═════ Supplied data

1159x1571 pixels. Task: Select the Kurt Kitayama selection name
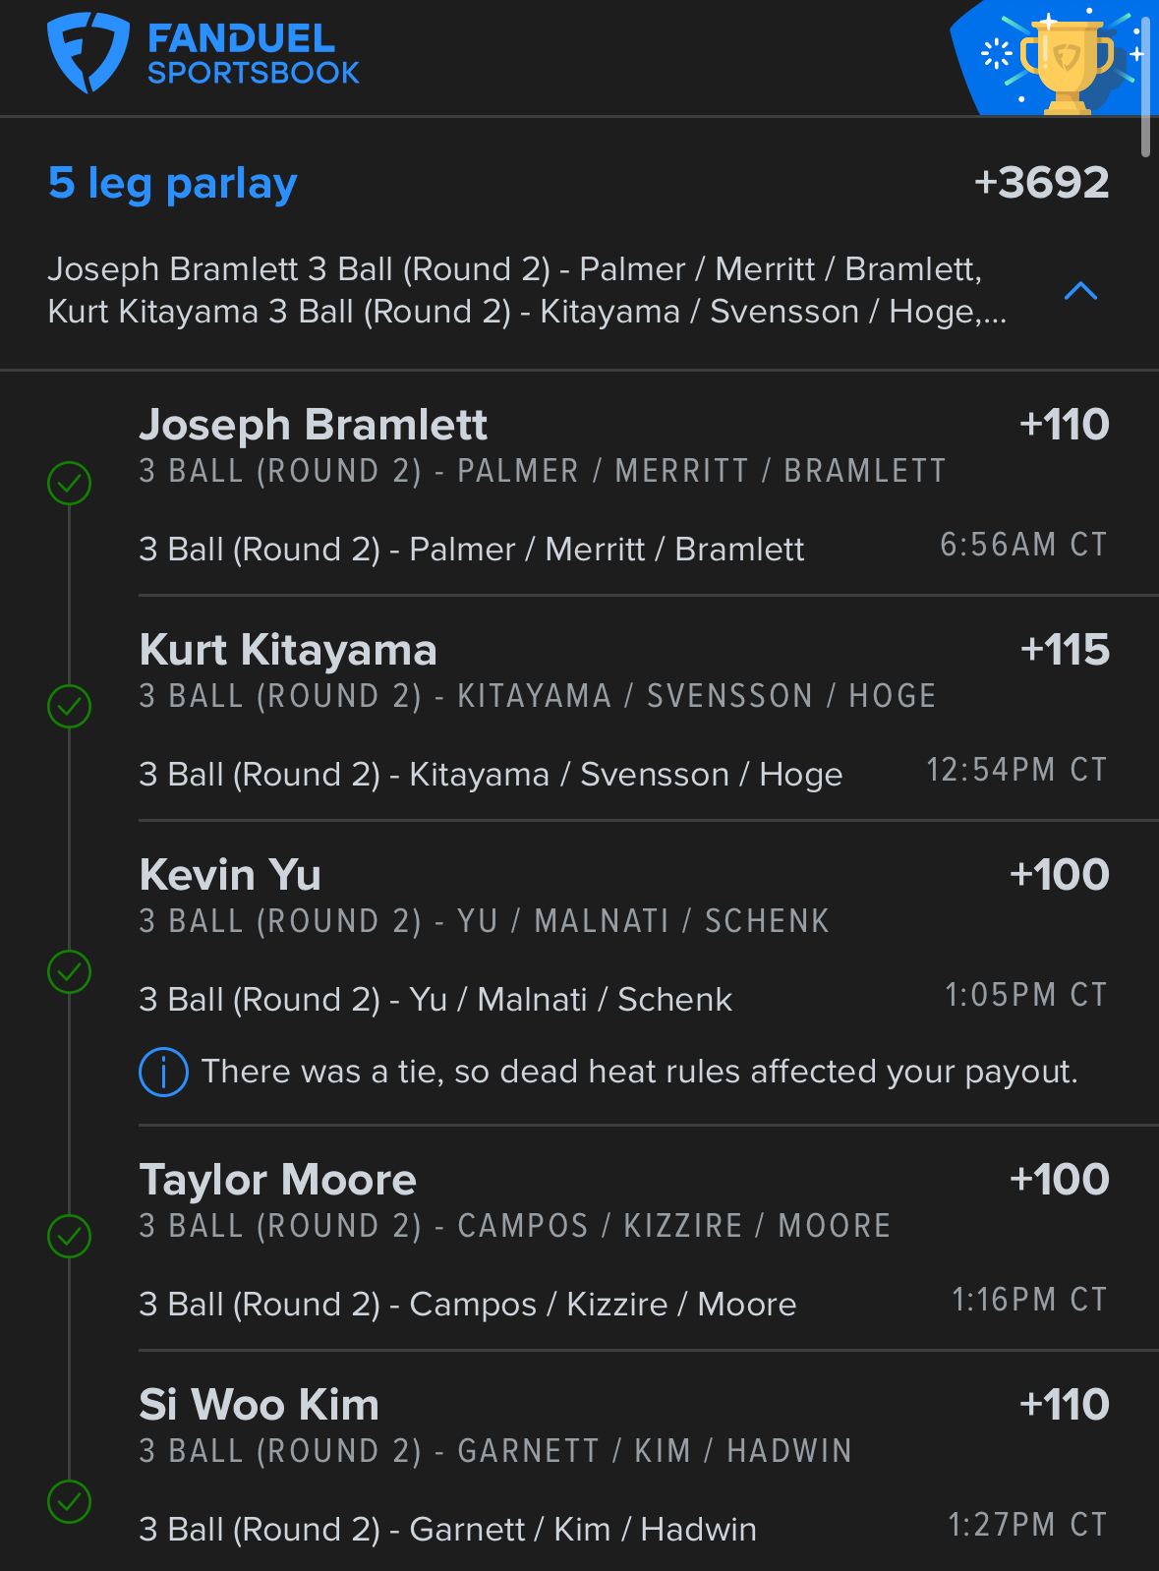[x=288, y=650]
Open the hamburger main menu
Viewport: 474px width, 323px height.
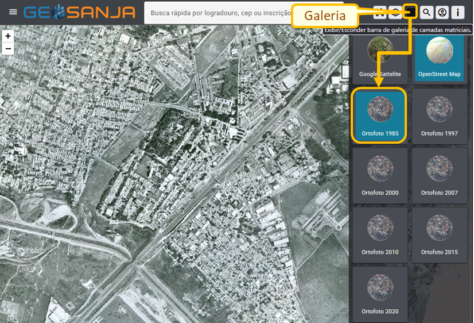pos(13,12)
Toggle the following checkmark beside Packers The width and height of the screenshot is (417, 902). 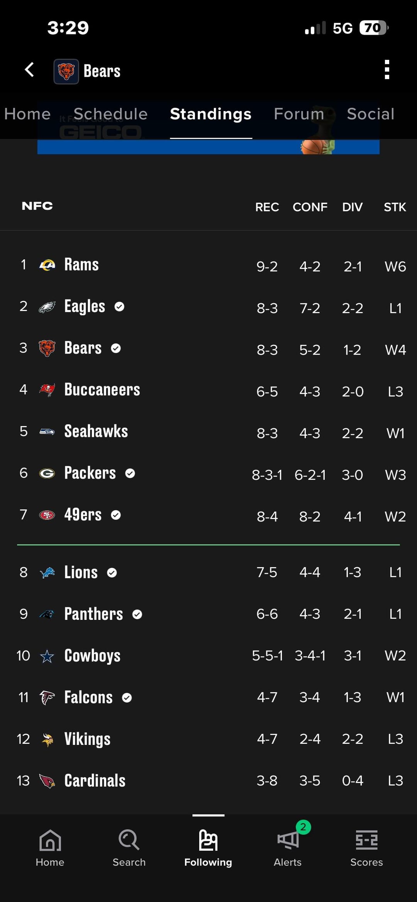pos(130,473)
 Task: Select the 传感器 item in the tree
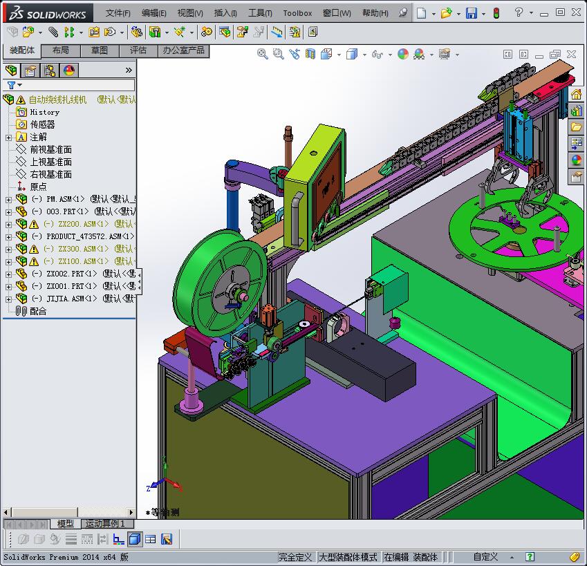[42, 124]
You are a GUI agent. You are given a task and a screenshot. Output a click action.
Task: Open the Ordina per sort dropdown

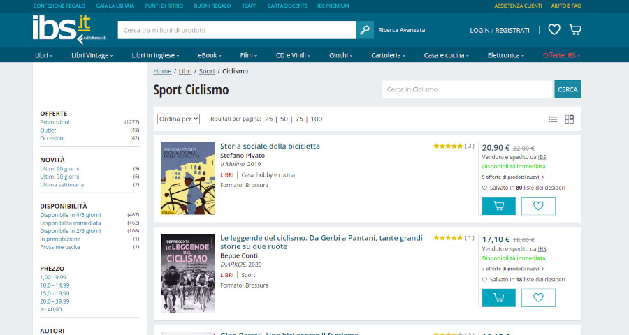(x=179, y=119)
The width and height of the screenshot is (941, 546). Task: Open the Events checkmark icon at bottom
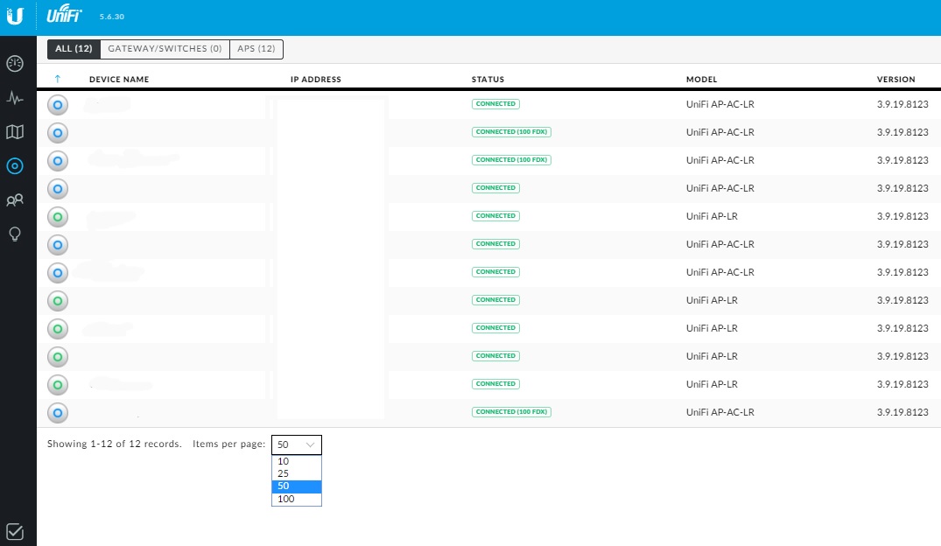click(15, 531)
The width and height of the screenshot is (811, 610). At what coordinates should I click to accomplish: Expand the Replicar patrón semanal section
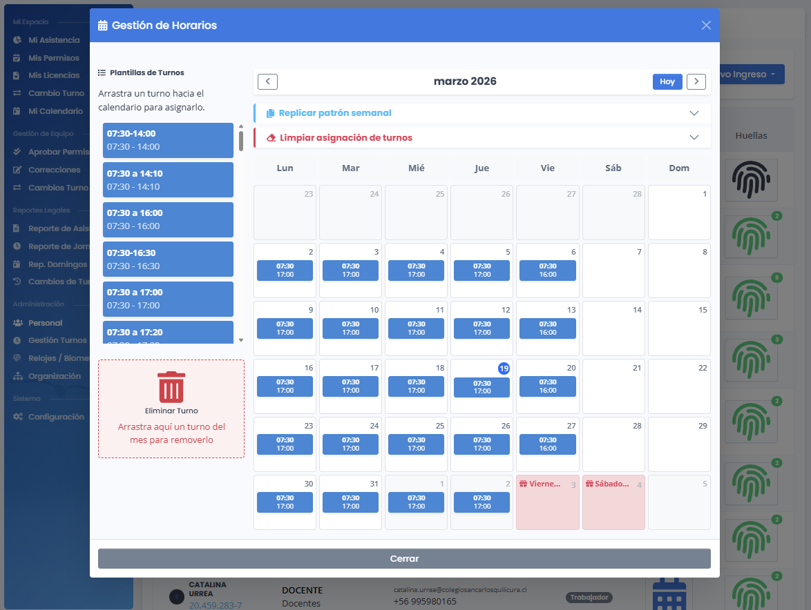[x=694, y=113]
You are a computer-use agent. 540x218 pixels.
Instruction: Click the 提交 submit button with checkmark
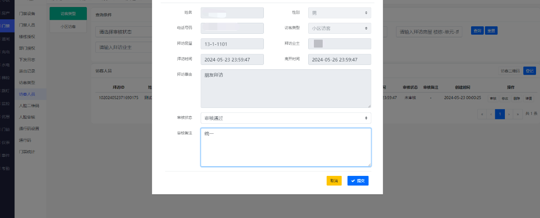358,181
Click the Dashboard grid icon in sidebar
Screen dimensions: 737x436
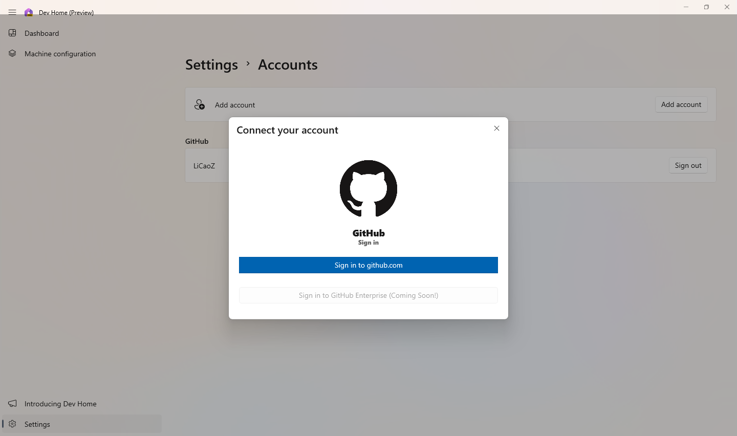12,33
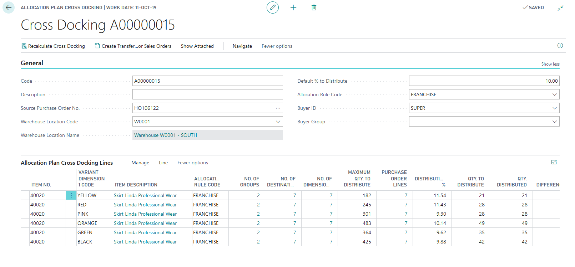
Task: Click the Description input field
Action: [x=207, y=94]
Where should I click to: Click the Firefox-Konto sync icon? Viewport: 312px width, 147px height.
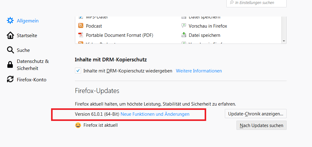click(x=10, y=79)
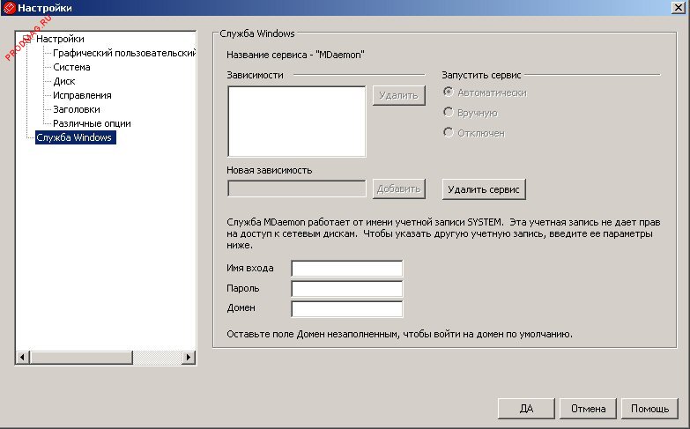The height and width of the screenshot is (429, 690).
Task: Select Заголовки in the settings tree
Action: point(78,109)
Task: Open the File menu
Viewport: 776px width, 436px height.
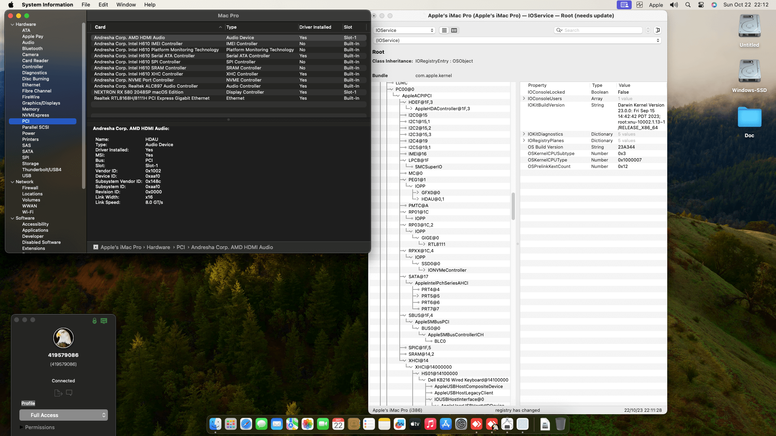Action: pos(86,5)
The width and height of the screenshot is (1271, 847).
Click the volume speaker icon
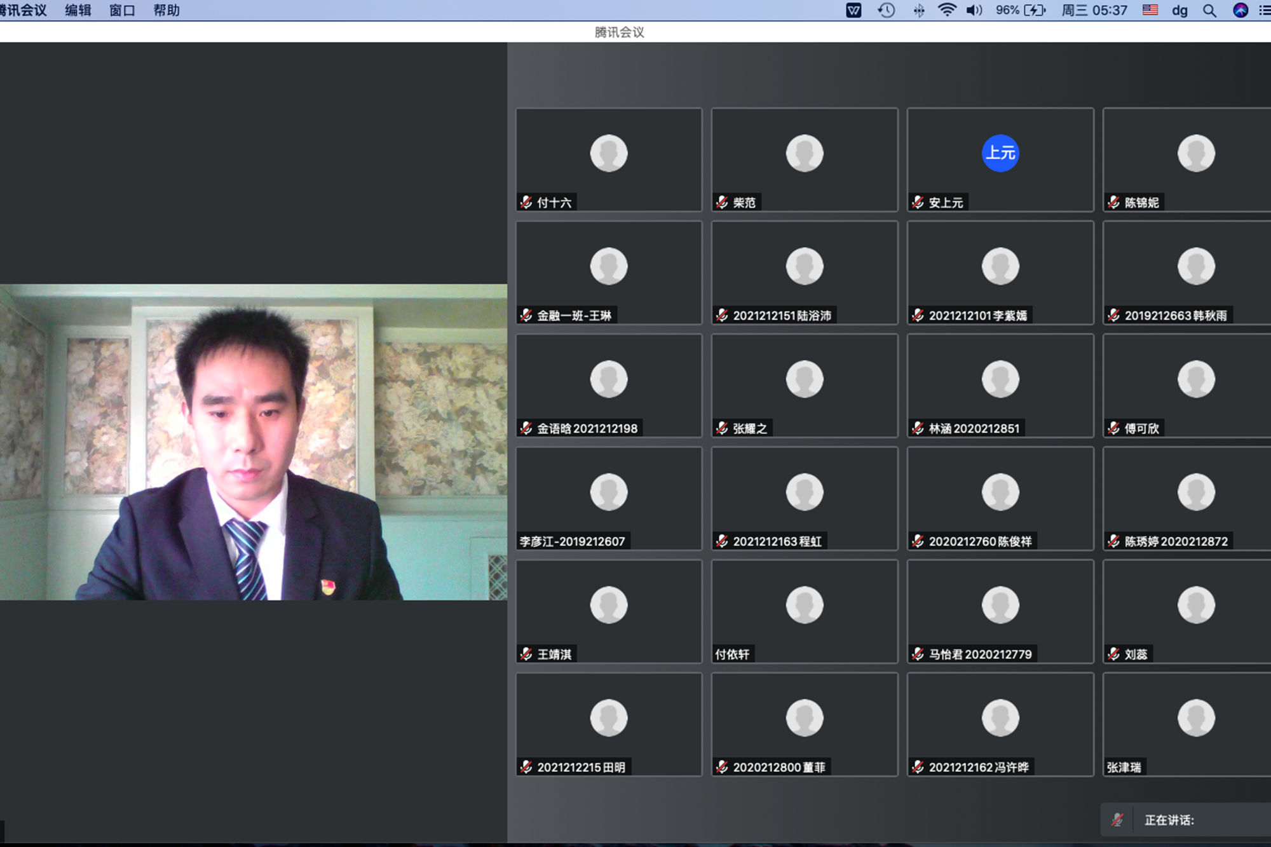click(974, 10)
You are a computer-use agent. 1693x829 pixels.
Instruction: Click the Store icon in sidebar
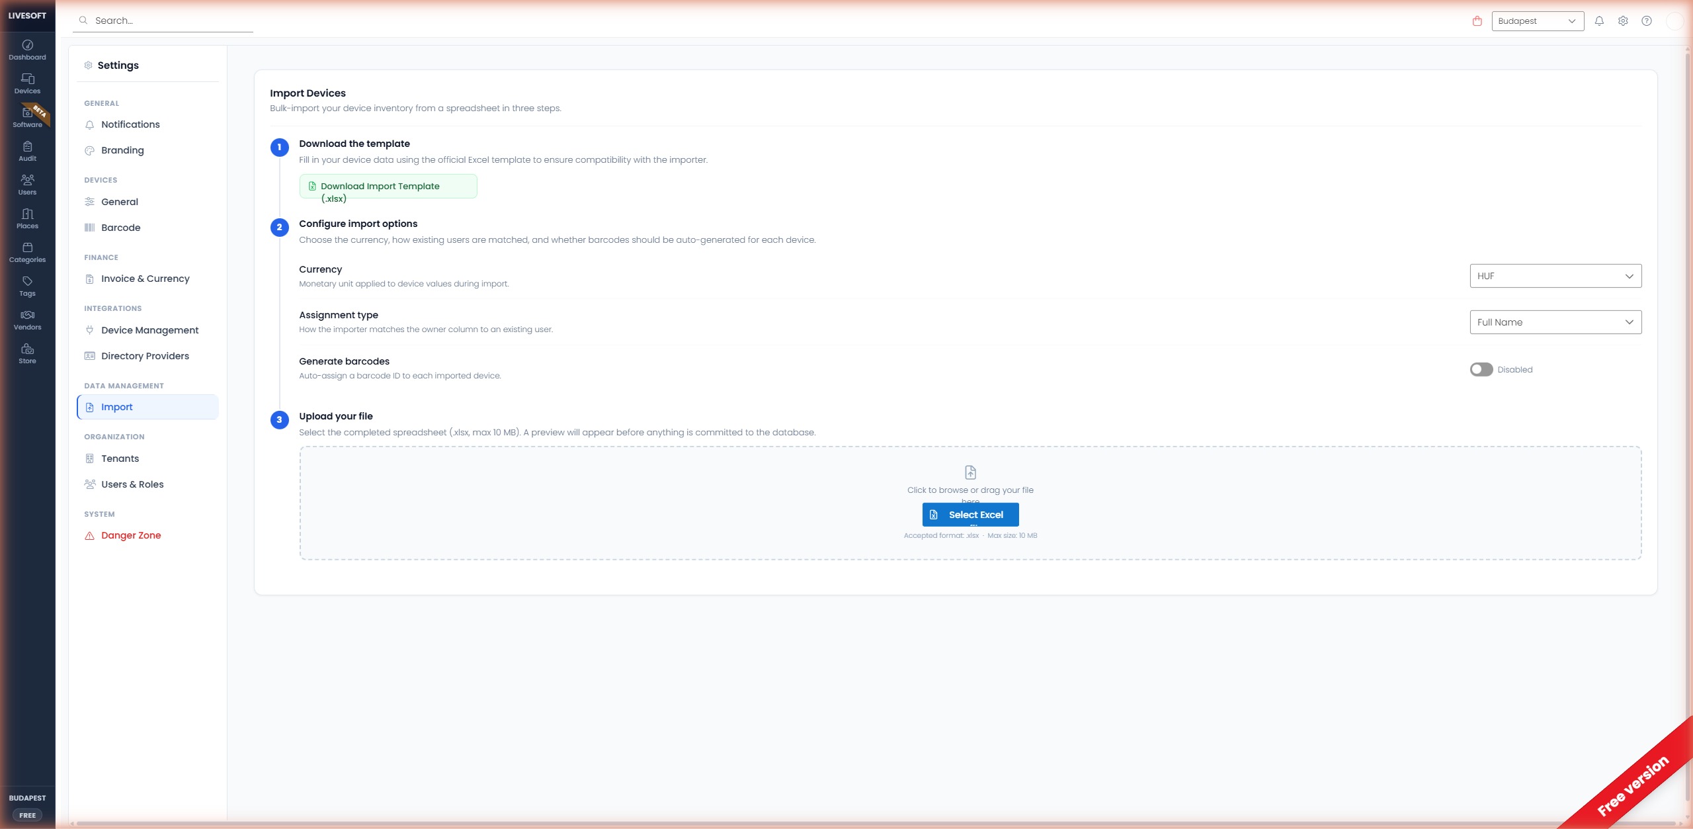(x=27, y=353)
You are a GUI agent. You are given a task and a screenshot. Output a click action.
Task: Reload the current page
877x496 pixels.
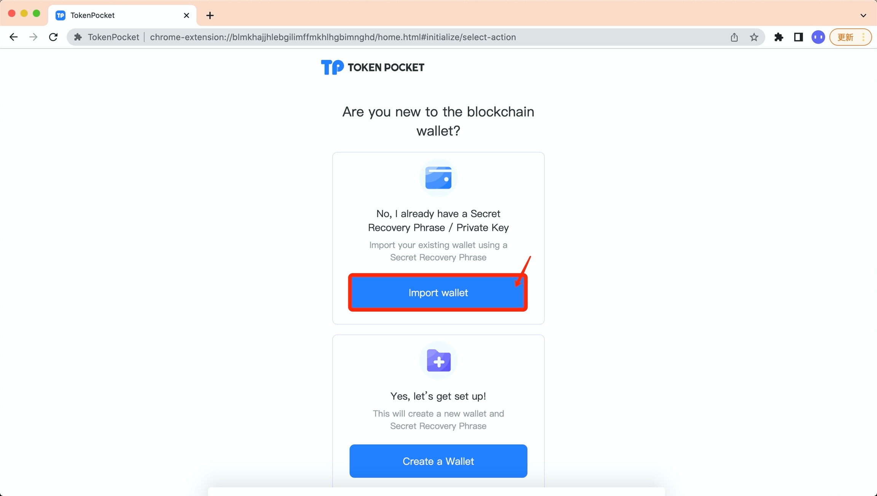coord(53,37)
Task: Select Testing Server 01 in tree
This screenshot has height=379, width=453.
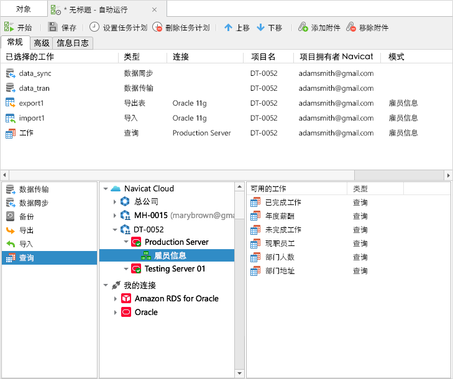Action: click(175, 269)
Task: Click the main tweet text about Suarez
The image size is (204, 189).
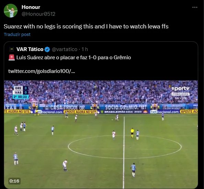Action: 86,26
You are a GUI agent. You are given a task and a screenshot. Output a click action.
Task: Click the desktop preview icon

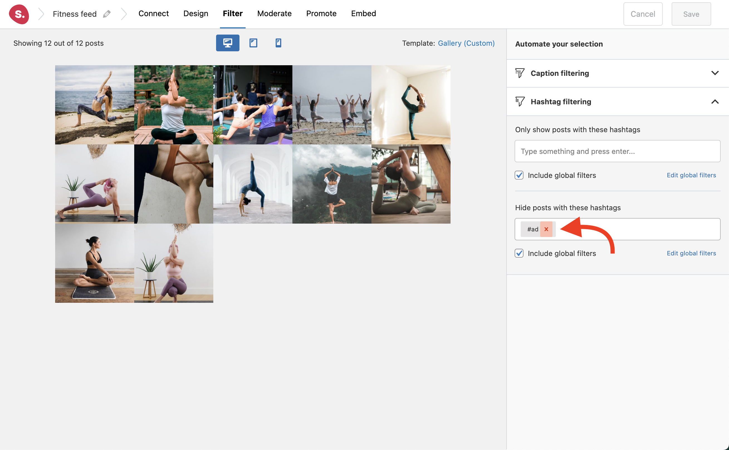tap(228, 43)
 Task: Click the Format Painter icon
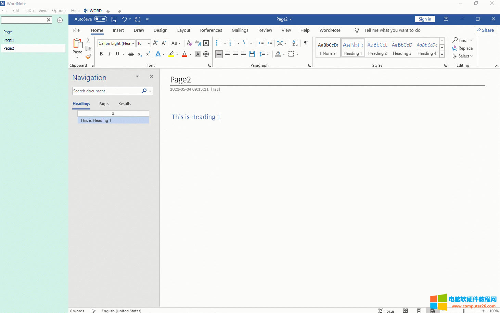point(88,56)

══════════

Request
In the part of the listing that opens with the line containing "The width and height of the screenshot is (941, 546)." and closes with the line containing "Action: 86,26", swap "sidebar" for "side panel" and give those lines again with nothing else changed. Leave the pictures out of your answer.

Solution below
The width and height of the screenshot is (941, 546). Task: Open the Events checkmark icon at bottom
click(15, 531)
The width and height of the screenshot is (811, 610). At what coordinates should I click to accomplish: Expand the Replicar patrón semanal section
[x=694, y=113]
You are a computer-use agent. 540x218 pixels.
Instruction: Click the 提交 submit button with checkmark
358,181
Click the Dashboard grid icon in side panel
Screen dimensions: 737x436
12,33
Task: Click the Description input field
Action: [x=207, y=94]
Where should I click to: Click the Firefox-Konto sync icon? Viewport: 312px width, 147px height.
click(x=10, y=79)
The height and width of the screenshot is (429, 690).
Task: Select Заголовки in the settings tree
Action: point(78,109)
Task: Open the File menu
Viewport: 776px width, 436px height.
Action: pos(86,5)
The width and height of the screenshot is (1271, 847).
Click the volume speaker icon
click(974, 10)
You are a computer-use agent. 1693x829 pixels.
Instruction: Click the Store icon in side panel
(x=27, y=353)
You are a GUI agent. You are given a task and a screenshot. Output a click action.
Task: Reload the current page
877x496 pixels.
coord(53,37)
Task: Select Testing Server 01 in tree
This screenshot has height=379, width=453.
Action: click(175, 269)
Task: Click the main tweet text about Suarez
The image size is (204, 189).
Action: 86,26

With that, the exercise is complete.